Una columna de Mirko Lauer, también publicada en la República, incide, aunque sea oblicuamente, sobre este tema crucial, al señalar que “[h]oy las polémicas sobre envíos internacionales o premios no son tanto sobre principios estéticos sino más bien territoriales”. Lauer señala también que existe un desencuentro entre las lógicas del capital y las de la representatividad democrática, pues “[h]ay una abundancia y variedad de creadores, con órdenes de precedencia establecidos por la publicidad y el mercado, que en algunos espacios el Estado y algunos profesionales están obligados a administrar”. Es ese desencuentro el que debería primar en estas discusiones.
Lastimosamente, se da por descontado que enviar trabajos de artistas shipibo-conibo a una feria como ARCOmadrid construye ciudadanía y expande nuestra democracia, cuando lo que está en cuestión es, en primera instancia, la adquisición potencial de trabajos artístico por grandes coleccionistas. Esa es la razón de ser de las ferias de galerías, y todo lo demás es secundario.
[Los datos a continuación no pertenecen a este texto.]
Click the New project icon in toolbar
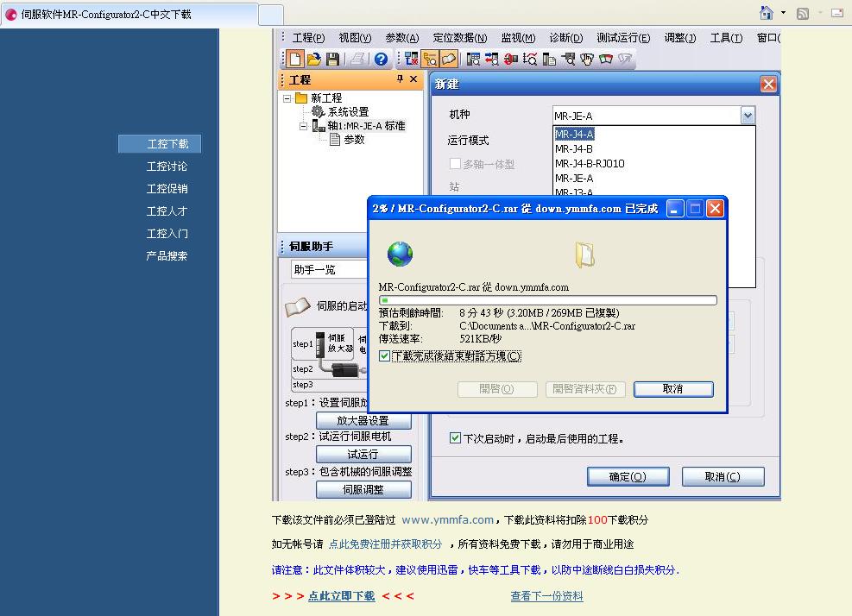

Dicho de otro modo, el potencial emancipador que emergió de los intensos debates entre representantes del modernismo y del arte crítico de fines de los setenta e inicios de los ochenta parece haberse agotado en el tránsito hacia la incorporación del Perú al circuito internacional del arte, hasta el punto que un artista otrora radical como Rodríguez se ha visto tentado a abandonar sus lecturas sagaces del sistema del arte para ser absorbido por el discurso oficial de Perú-hacia-el-Bicentenario, probablemente encandilado por la visibilidad que le proveerá la feria madrileña. Así termina defendiendo un consenso político mediocre y precario.
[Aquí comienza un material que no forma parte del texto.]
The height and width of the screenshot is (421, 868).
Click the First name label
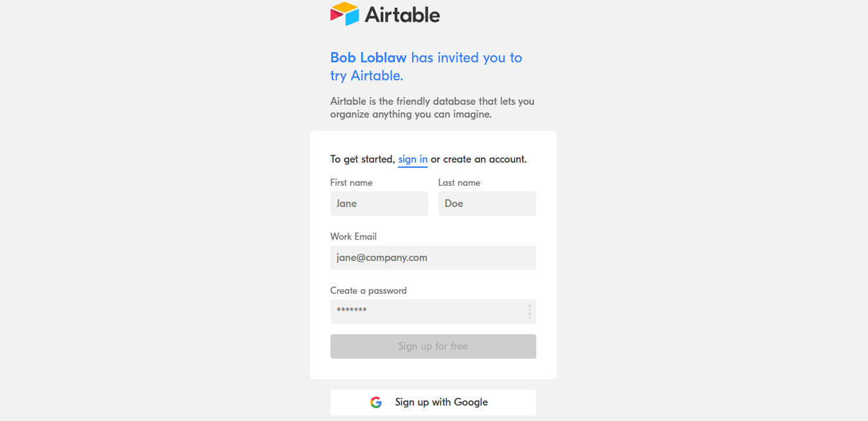point(351,183)
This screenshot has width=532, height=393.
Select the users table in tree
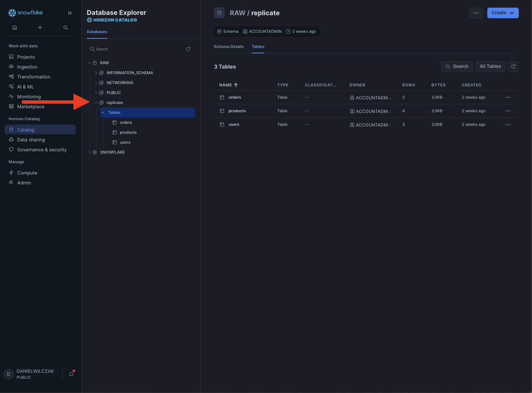coord(125,142)
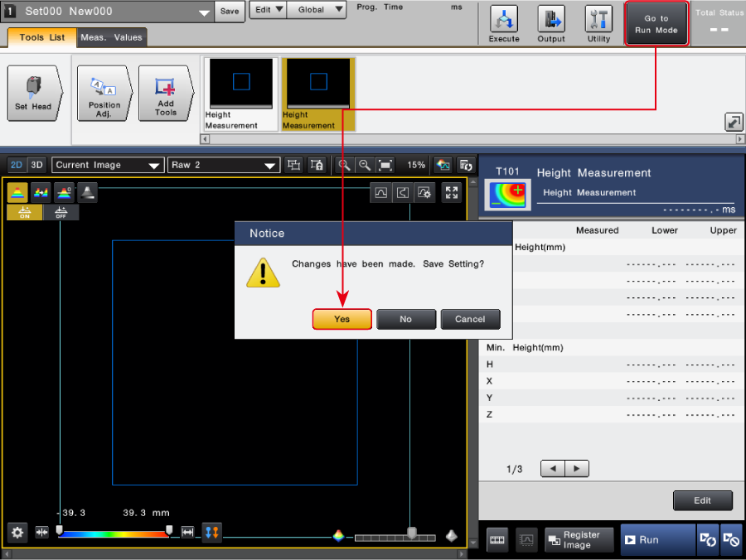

Para terminar: mencionaba la palabra antipolítica, en obvia referencia al trabajo de Carlos Iván Degregori, quien sostenía que uno de los principales legados del fujimorismo ha sido la producción de un ciudadano que no busca la solución de sus problemas en la política, sino en la adquisición de mercancías. Tal vez nos encontramos hoy en una situación más sutil, aunque afín. Lo que se pone de manifiesto en casos como el de la participación peruana en ARCOmadrid es una subjetividad que ya no busca la solución de sus problemas en la política, ni siquiera en las mercancías, sino principalmente en las imágenes. Los dramas del arte crítico contemporáneo son solo una variación sobre este axioma pues, como sabemos, el principal terreno en el que se negocia la solución al problema del racismo son las imágenes publicitarias (campañas de Saga Falabella, etc). En este contexto, el gesto verdaderamente crítico no es, como asume Rodríguez, volver a tener la misma discusión que venimos teniendo desde fines de los setenta en torno a la incorporación de lo popular en el arte contemporáneo, sino abogar por un regreso a las soluciones políticas para los problemas políticos, como el de la exclusión y el racismo. Eso no lo va a solucionar la venta de un cuadro.